I vividly remember my summer vacation of 2000 that I spent building my personal homepage. In a span of few months, what started as a drag-drop experience of customizing my homepage on Geocities quickly transitioned to actually working with hand-crafting HTML, CSS and Javascript, to finding a free host to upload the HTML pages, complete with a free sub-domain. Up until that point I had been a consumer, now a creator.
Over the next few years, I continued building webpages, assembling PCs, and eventually learning to code while pursuing my diploma and bachelor’s in computer science. Learning to code transformed my general curiosity into a passion for programming. Writing code felt like poetry, building software felt like art, and I felt like an artist.
Last 18 years, I have been deeply engrossed in all facets of delivering software products. Over the years I have transitioned to a leadership role where writing code that you are single handedly responsible is considered a bottleneck, so I’ve found my own small ways to keep my skills sharp. I felt a sense of security knowing that I had the most consequential skill in the digital world. Writing code gave me my identity.
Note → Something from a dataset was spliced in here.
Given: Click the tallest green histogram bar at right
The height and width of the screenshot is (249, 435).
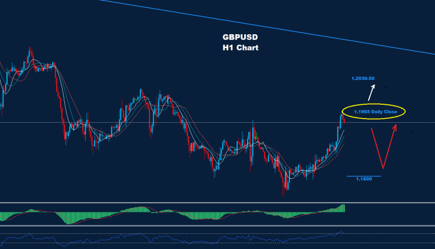Looking at the screenshot, I should pyautogui.click(x=343, y=208).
It game me a feeling of purpose and responsibility.
Like all shifts in tech, it starts off with the curiosity of early adopters, a hype cycle and then mass adoption. In the last few decades we have witnessed a few - transition from desktop apps to web apps, mobile, SAAS, cloud computing, and now AI. ChatGPT from OpenAI catapulted the experimental AI initiatives from early adopters straight into mass adoption by being the fastest-growing consumer application in history. At a macro level it’s not off to say that the Internet, Cloud Computing and now AI are clear generational shifts/markers.
In the last year odd I don’t remember a single day when I have not interacted with ChatGPT. Be it work or personal errands, ever time I have reached out, I have been amazed. ChatGPT has seamlessly played the role of a coding intern, a copywriter for marketing, technical writer for engineering docs, office admin for writing memos, advisor for technical trade-offs and also a therapist. ChatGPT has helped me overcome my skill gaps and areas where I didn’t think I had any skills. I already feel like a superhuman.
Last few months, I have continued exploring other AI models, particularly Claude 3.5 Sonnet and AI code plugins like Cursor. As a programmer, I have been proficient in writing production-level code in Javascript / Node.js and Ruby. With Claude, I have been able to build single page apps and utilities in Python, shell script, Dart, Go and Rust. Programming language is no longer a barrier. I can truly use the best language/framework for the task at hand. I feel 10x more productive. I feel limitless.
Albeit, I feel like a consumer again. Hear me on this. All these years, I have been writing code. When I got stuck, I would Google, pick relevant snippets from Stack Overflow or GitHub Gist, and adapt them for my needs. With AI, I find myself copying and pasting or replacing blocks of code without needing additional debugging. If it doesn’t, I simply paste the error as a prompt or clarify what I want in a subsequent prompt. Yes, there have been cases of hallucinations, but more often than not, it’s my prompts that are incomplete rather than the model being wrong.
Instead of an intern, I now have a dedicated team of mid-senior level polyglot engineers, each with the experience of writing millions of lines of code - right at my disposal. The output is limited only by my prompts. But I feel no ownership over these lines of code. I am no longer the creator; I am the consumer. I will need a new identity. I will need to find a new purpose.